Task requirements » Format every line of the records below as a JSON list of strings, one string per line, leaving out blank lines and all pictures.

★ ★ ★ ★ ★

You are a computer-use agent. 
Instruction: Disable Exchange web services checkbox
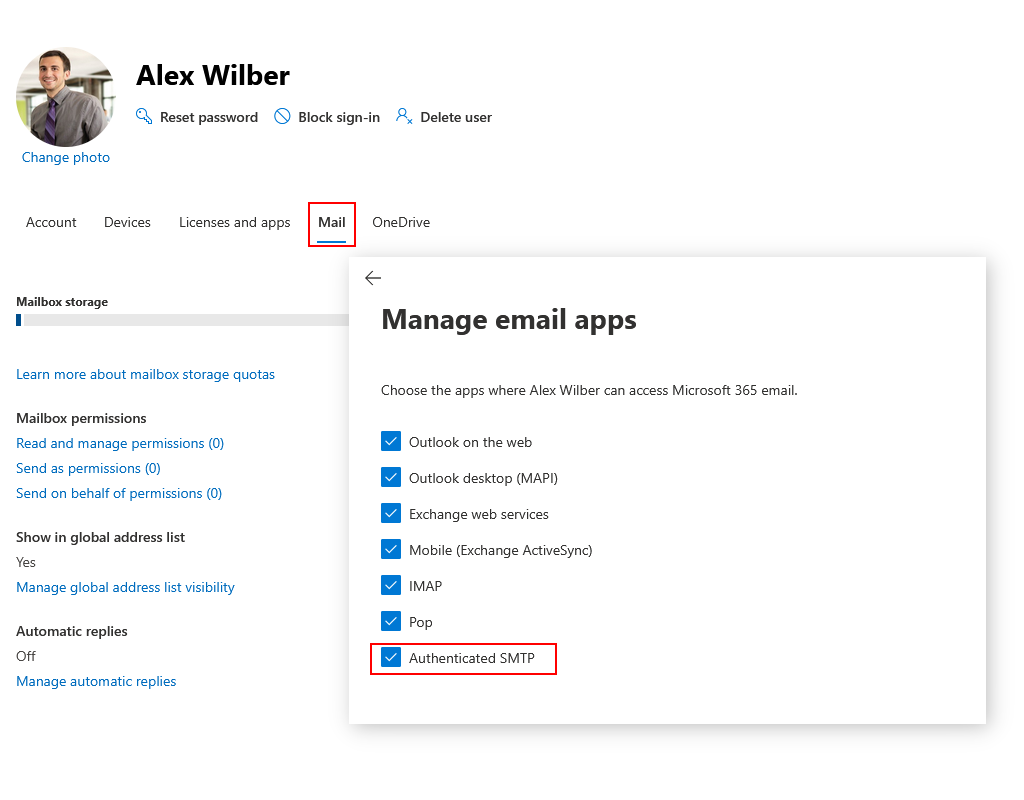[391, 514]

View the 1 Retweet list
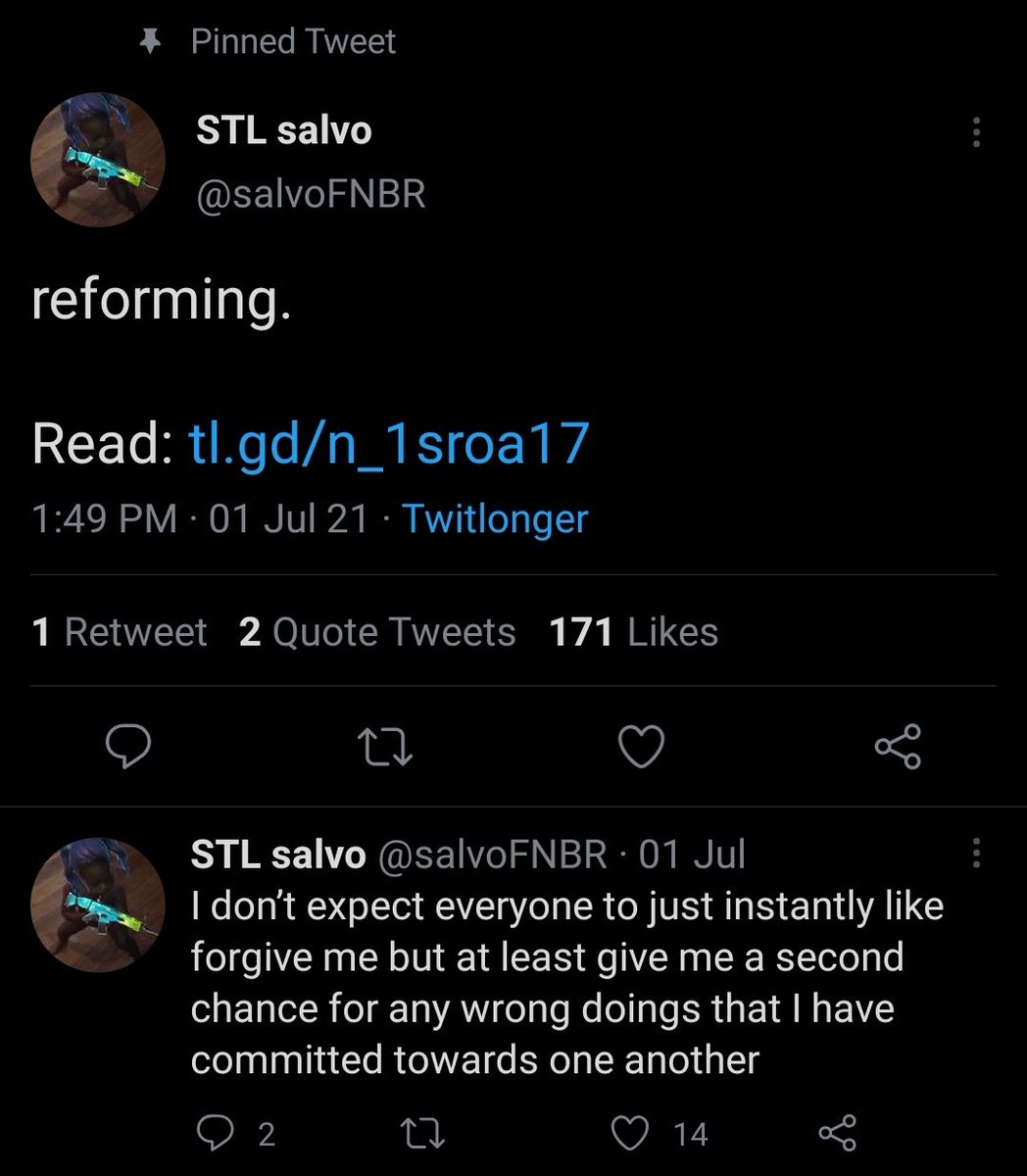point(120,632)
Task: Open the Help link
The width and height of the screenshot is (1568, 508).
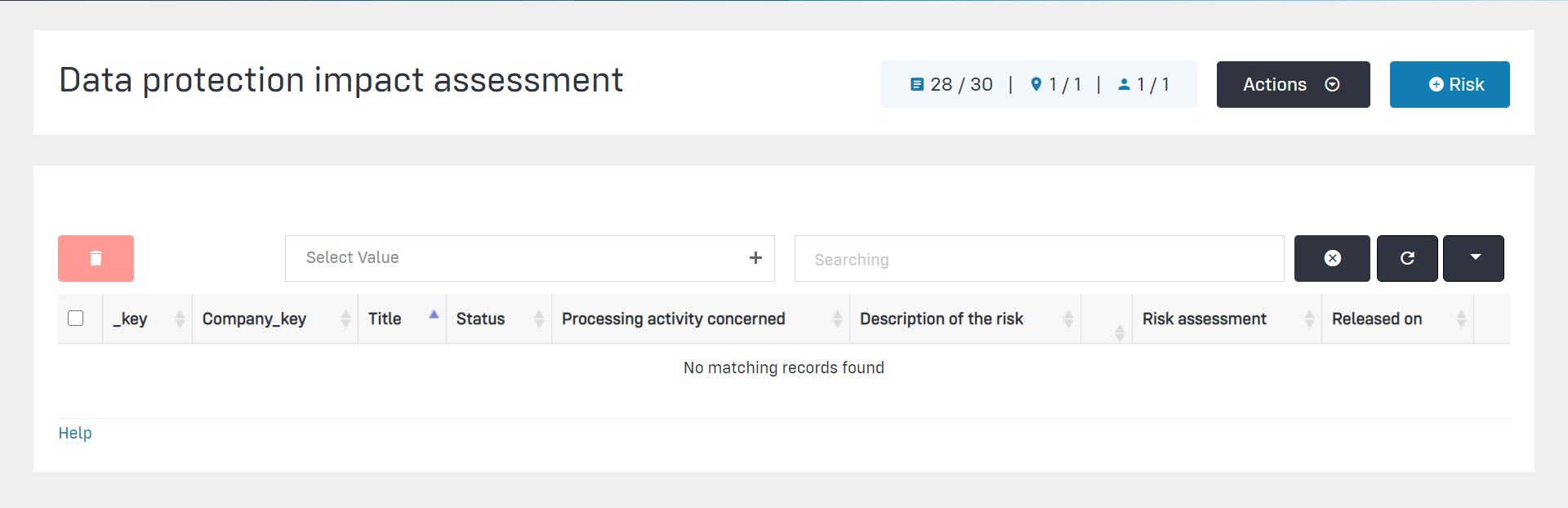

★ ★ ★ ★ ★

Exercise answer »
[
  "You are a computer-use agent. ",
  "Instruction: Disable Exchange web services checkbox",
  "[391, 514]",
  "View the 1 Retweet list",
  "point(120,632)",
  "Task: Open the Help link",
  "The width and height of the screenshot is (1568, 508)."
]